- STATED EXERCISE
Edit the stretch from the line containing "The image size is (337, 447)." through the end of the material, replacing "Remove" with "Delete" and leaving everything else unchanged.

- AVAILABLE DATA
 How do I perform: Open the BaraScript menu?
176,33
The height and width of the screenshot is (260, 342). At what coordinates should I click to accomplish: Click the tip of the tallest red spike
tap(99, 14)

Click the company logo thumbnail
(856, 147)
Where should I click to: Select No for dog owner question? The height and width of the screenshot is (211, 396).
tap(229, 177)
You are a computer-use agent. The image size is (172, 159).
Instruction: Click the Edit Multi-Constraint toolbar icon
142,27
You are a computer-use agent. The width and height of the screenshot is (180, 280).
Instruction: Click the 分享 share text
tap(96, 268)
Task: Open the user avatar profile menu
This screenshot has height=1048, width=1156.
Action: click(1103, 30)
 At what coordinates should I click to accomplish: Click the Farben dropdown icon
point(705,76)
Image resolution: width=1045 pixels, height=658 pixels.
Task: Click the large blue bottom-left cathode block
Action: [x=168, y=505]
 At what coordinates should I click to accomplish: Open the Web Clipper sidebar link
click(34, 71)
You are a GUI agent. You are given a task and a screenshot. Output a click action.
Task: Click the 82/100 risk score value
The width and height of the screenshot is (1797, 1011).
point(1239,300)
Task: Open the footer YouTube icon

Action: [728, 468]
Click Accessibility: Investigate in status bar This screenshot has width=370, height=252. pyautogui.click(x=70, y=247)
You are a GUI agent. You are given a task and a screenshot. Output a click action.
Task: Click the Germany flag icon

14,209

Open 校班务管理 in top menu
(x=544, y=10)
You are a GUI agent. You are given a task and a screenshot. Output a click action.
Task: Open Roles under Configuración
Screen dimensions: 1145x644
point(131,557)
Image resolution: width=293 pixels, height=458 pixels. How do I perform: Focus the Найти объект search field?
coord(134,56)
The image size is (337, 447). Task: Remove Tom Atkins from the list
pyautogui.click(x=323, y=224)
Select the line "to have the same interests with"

- RESULT OF THE EXERCISE
The image size is (337, 447). Task: Delete Tom Atkins from the list
pyautogui.click(x=323, y=224)
Select the line "to have the same interests with"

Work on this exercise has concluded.